- Promotional teaser for DJMax Technika 2
- Developer(s): Pentavision
- Publisher(s): Pentavision
- Designer(s): ponGlow
- Platform(s): Arcade
- Release: KOR: 16 June 2010; AU: 5 August 2010; PHL: 10 August 2010; HKG: 22 September 2010; TWN: 30 September 2010; SGP: Cancelled; IDN: 26 November 2010; THA: 31 December 2010; NA: 18 October 2010; JP: 27 September 2012;
- Genre(s): Music video game
- Mode(s): Single-player, multiplayer

= DJMax Technika 2 =

2010 video game

DJMax Technika 2 (Korean: 디제이맥스 테크니카 2) is a music arcade game published and developed by Pentavision in South Korea, and is a sequel to the earlier DJMax Technika arcade game.

==Announcement==
The project was revealed to the public on 4 March 2010, when a notice was placed on the front page of the Korean Platinum Crew website regarding DJMax Technika 2.

==Game information==

Gameplay screenshot showing the new long purple notes and Fever mode in Pop Mixing.

As with DJMax Technika, the game will feature online elements through the Platinum Crew service. DJMax Technika 2 is expected to hold more online functionality than DJMax Technika.

The first location test for Technika 2 took place at Isu Theme Park from 23 April 2010. The features revealed to the public include:
- Duo Mixing: The screen is divided into four blocks with each player responsible for 2 blocks on each side and the two players can play co-operatively although only all the song M/Vs are replaced by one generic background.
- Star Mixing: The equivalent of Lite Mixing from the original DJMax Technika, where three lanes are available for play.
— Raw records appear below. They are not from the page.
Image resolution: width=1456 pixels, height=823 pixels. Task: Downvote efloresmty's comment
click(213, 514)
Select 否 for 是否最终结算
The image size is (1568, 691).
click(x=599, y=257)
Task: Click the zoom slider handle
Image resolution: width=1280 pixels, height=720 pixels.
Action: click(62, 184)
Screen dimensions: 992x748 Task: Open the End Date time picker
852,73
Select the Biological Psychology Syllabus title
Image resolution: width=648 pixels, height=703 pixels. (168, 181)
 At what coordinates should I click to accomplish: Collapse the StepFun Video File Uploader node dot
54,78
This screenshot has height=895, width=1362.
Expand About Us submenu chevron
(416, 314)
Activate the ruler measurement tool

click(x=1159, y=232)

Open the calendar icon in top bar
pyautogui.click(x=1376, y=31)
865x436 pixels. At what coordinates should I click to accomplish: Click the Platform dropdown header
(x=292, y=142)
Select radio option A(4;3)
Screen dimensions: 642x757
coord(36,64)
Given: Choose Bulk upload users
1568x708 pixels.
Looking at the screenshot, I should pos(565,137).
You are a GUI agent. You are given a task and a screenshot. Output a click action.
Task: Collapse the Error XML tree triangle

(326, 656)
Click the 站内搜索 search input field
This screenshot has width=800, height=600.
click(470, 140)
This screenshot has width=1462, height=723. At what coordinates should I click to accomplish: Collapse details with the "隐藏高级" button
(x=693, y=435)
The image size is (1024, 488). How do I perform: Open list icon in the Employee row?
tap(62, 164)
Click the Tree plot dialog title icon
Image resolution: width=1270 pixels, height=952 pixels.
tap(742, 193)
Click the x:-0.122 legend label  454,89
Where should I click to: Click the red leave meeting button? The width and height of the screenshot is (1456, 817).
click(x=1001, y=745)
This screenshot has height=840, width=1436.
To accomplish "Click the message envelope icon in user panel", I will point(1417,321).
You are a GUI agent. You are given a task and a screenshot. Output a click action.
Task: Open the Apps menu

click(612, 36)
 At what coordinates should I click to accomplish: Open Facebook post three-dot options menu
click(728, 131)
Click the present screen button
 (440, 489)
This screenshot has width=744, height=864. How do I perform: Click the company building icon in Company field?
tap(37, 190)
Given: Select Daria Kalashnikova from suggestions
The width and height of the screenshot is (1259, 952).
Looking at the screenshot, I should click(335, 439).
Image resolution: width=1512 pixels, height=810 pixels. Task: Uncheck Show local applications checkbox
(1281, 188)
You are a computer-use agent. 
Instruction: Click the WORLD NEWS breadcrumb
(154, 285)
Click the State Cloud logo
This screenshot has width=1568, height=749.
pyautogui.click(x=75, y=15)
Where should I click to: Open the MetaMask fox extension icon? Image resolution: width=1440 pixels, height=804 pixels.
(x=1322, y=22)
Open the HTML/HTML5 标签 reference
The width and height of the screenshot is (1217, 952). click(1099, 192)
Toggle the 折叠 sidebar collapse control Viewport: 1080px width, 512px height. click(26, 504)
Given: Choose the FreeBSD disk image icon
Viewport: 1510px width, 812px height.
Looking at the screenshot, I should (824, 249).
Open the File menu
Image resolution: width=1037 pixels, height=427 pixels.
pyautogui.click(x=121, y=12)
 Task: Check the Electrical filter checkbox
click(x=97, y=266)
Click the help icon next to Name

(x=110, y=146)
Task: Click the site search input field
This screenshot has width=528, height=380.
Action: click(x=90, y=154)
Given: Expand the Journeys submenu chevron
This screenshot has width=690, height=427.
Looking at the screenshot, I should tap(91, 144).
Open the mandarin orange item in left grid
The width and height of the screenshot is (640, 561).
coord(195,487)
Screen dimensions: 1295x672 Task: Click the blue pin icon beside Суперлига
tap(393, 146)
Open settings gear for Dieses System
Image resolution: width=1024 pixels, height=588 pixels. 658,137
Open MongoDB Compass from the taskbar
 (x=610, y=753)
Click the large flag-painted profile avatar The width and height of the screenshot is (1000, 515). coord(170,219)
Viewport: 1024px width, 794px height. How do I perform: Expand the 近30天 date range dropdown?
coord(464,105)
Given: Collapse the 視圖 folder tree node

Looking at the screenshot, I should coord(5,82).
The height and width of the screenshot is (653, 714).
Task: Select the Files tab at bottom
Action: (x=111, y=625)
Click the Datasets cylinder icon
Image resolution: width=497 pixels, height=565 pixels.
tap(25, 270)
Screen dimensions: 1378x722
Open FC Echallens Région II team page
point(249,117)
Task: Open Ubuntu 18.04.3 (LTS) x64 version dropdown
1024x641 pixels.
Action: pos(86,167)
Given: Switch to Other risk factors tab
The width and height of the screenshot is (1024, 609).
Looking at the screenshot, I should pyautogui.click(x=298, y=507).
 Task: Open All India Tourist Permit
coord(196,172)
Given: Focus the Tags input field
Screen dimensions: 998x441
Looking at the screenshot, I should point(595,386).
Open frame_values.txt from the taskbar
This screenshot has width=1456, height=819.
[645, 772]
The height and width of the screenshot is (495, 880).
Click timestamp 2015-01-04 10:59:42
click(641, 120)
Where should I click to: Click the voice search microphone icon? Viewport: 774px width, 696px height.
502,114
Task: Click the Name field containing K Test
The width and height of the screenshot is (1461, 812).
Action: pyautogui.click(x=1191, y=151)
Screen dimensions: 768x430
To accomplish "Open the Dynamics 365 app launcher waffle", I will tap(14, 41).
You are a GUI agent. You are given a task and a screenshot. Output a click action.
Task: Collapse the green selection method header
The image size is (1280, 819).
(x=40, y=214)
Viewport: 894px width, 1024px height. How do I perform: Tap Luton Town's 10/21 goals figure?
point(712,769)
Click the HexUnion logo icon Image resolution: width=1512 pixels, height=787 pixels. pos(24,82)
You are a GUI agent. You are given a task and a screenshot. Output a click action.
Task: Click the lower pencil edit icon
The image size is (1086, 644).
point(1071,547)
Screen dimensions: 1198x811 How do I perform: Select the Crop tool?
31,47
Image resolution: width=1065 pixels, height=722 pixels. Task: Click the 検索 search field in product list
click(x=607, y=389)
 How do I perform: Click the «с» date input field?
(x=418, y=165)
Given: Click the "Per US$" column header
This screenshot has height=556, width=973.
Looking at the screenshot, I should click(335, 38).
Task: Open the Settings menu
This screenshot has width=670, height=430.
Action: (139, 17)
Fever (see below) cannot be used in this mode, however an optional guide which aids the player's timing can be turned on and off.
- Pop Mixing: Similar to Popular Mixing of the original Technika, but with minor changes, such as slightly larger notes. The effects such as fade in, fade out, blink, and blind are free for use rather than charging max points in the first version of Technika.
- Club Mixing: The equivalent of Technical Mixing from the original DJMax Technika. Newly added are Non-stop Remixes (see below).
- Selection screen: The player selects a song by choosing one of nine squares that appear per page, similar to Jubeat. A Random select feature is also available.
- Crew Race: A list of player's names appears, which represents a specific course and the record achieved.
- A new "long purple note", which has sections that are held and tapped.
- Improved visual quality and touch panel.
- Different MAX judgment system (Green and Rainbow).
- Score limitation to every song and every mode. Each song have 300,000 scores (in Club Mixing have 1,200,000 scores) and will cutting-down to judgement that player got. (Example: Cozy Quilt HD pattern have 420 notes if player got all rainbow max final score is 300,000 but when player got 5 green max final score is 299,995 and when player got 400 rainbow max and 20 green max during Fever mode activated player will got 20 bonus score and final score is 300,000)
- Song note patterns are referred to as they were in the DJMax's Windows releases and Portable games. (Normal, Hard, and MX styles)
- Non-stop Remix: Allows the player to play a set of remixes from all previous DJMAX games. Only Available in Club Mixing. Examples are Son of Sun Full Version, Y Extended Mix, Thor Extended Mix and NB Ranger Non-Stop Remix (NB Rangers, NB Rangers Returns, NB Power, and Dark Envy all as one song).
- Fever Mode: Fever is a new introduced system for Technika 2 and it is not equivalent to other DJMax games. Fever mode is a helper tool, when it activated player will get all rainbow max (100%) during timing of Fever except Cool/Bad/Miss/Break note. Fever Bonus score will calculate after the game. It can help player to get rainbow perfect play and got 300,000 scores. The Fever gauge is located in between the two lines, and the activate button is located where "BGM Boost" was in the original Technika.
- Max Points shop: Platinum Crew users are able to purchase various items using MAX Points earned in-game, such as avatars, DJ icons, notes, emblems and effectors.

===Crew Race===
DJMax Technika 2 has a Crew Race system. A player can create a Crew by spending 10000 MAX Points. This player will also become the Crew's leader, the Crew Master. The Crew Master can invite other players to join the Crew. A Crew can have up to 10 players.

The Crew Master can buy emblems or plates to customize the crew's icon in the MAX Point Shop. If the Crew Master hands the leadership position to another member, the emblems and plates will transfer over to the new leader.

The Crew Master can select a course from the Crew's members to represent the Crew on the Platinum Crew website. This course will appear in the Crew Race mode, which resets every Tuesday. Players can play against other Crew's courses in Crew Race mode. Extra MAX Points will be given if the player beats the course creator's score.

==Technika 2 Signature Collection==
The DJMax Technika 2 Signature Collection is a collectible pack available for purchase from 30 April 2010 for 28,600 Won, and includes a 2CD Original Soundtrack, a Signature ID Card, card case, key holder and sticker. The Signature IC cards can be used on any Technika 2 machine worldwide, however data cannot be transferred from region to region.